I was alerted to this a few weeks ago, but I was wary of it as it required registration and I couldn't see how it made its money. I thought that there might be a catch, but I don't think that there is.

http://cashiq.net/

You can enter the name of any company and get financial information  - free of charge. It seems to collect the CRO information. It covers Irish and UK companies.

You can enter the name of an individual and find out what companies they are a director of.

It seems to be a new company. I presume that they will get their revenue through advertising, although I did not see any ads on it.


----------



## jhegarty (5 Aug 2012)

I have been using it for a few months now and haven't found the catch yet.

You can use a linkedin , facekbook or google account so you don't even need to register with them.

Guess it could be like the trick mywheels pulled. Stay free long enough to get good backlinks and traffic , then add a fee.


----------



## smeharg (6 Aug 2012)

I registered after seeing it in Accountancy Ireland.  I think the interface is well designed and easy to navigate, and drill down - eg if you search a business name registered to a company you it links to the company's info. 

See the link re pricing.

[broken link removed]


----------



## DMalone (7 Aug 2012)

*CashIQ is freemium*

Guys,

I'm the founder of CashIQ and we operate a Freemium model. Basic access is free. That's what you have today. There are additional services coming soon and these will be paid for.Also you will shortly see advertisers on our main website. Spread the word if you like our site and find it useful. We'd appreciate it.

Regards
David


----------



## contemporary (9 Aug 2012)

to be honest this looks like a poor version of www.duedil.com it seems to have pull the data from the same source but the presentation isnt as good. Also there isnt a great explanation of what you get for your subscription e.g. you can avail of the  Intellisearch option, but I cant see what Intellisearch does.

Perhaps the worst thing about the site the amount of personal information that they give away for free. Looking at this I can see my name, date of birth and home address are freely available. When you ring the bank how many times do they ask you for your date of birth as a security question? 

For example if you found my wallet with my business card in it, how much information from this site could you use to fill out this form bearing in mind my account sort code is the BOI card, [broken link removed] 

Yes the information is there in the CRO, but not free of change or easily accessible. Sites like this do a lot to compromise the security of directors.


----------



## Time (9 Aug 2012)

Surely they must pay the CRO for these details?


----------



## DMalone (10 Aug 2012)

Try searching Irish Business Names on CashIQ. They're all there unlike other sites. Also our UI is adored by our users. It's amazing especially on tablets. Try searching Enterprise Ireland under people search and see every company where EI are investors .. And all of this is free. Of course you could pay some dinasaur service for less information if you wanted to ... CashIQ is FREE ...


----------



## thunder99 (10 Aug 2012)

Have to say I like the interface too. Do you have any plans to introduce an API David?

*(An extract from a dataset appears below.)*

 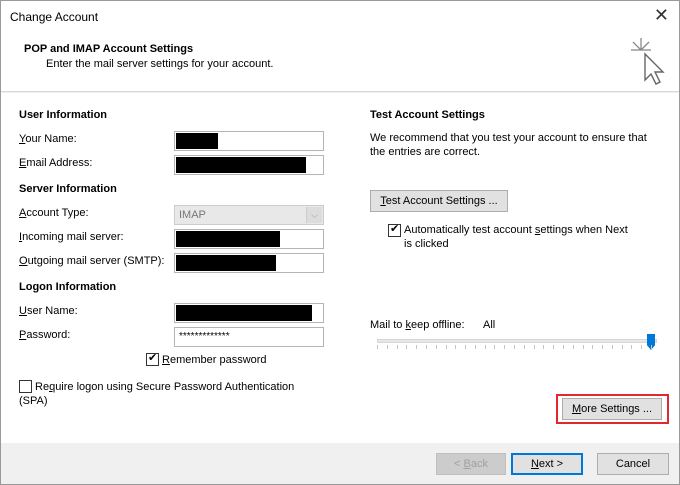 I want to click on incoming-server-label: Incoming mail server:, so click(x=72, y=237).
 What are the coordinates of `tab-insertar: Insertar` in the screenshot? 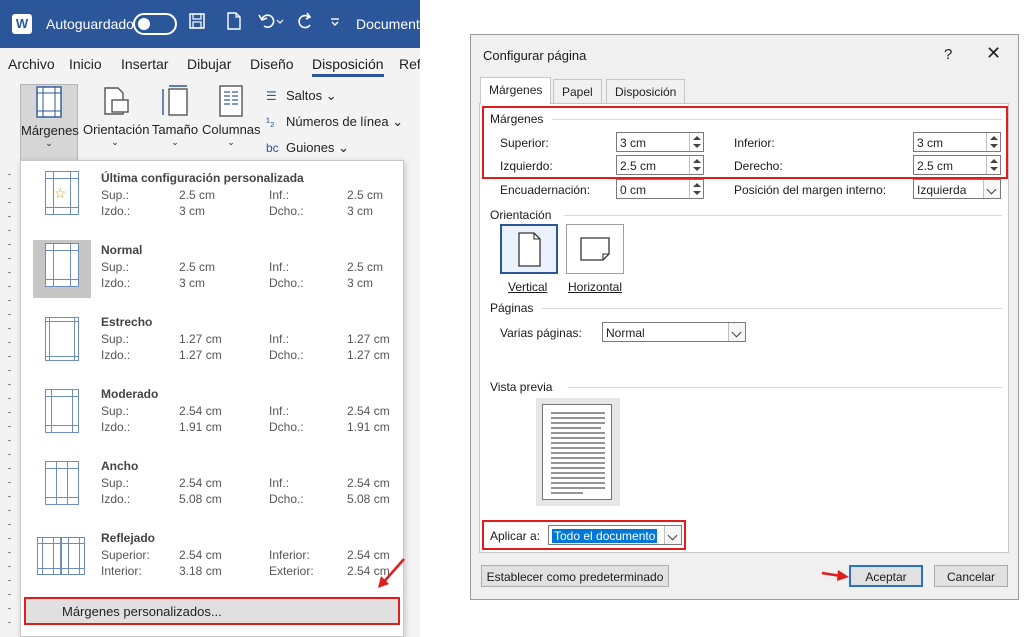 It's located at (144, 64).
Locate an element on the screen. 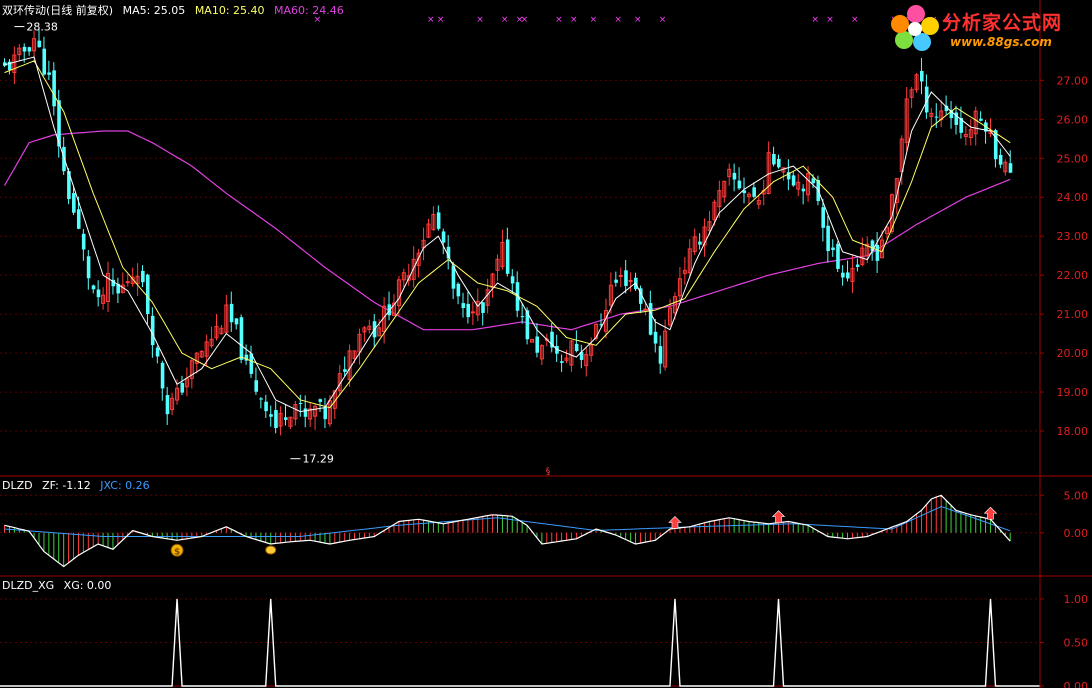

For example, domain Registrars that deal with the IE Registry need to verify RBN holders names. If you had an API that could be used to retrive the details it would be very handy (as long as it was cost effective of course).


----------



## DMalone (10 Aug 2012)

@thunder99 we could easily sync our databases with 3rd party solutions like IEDR etc. If we shared data we'd likely do it for free. We would need more detail. Thanks for your approval of our UI.


----------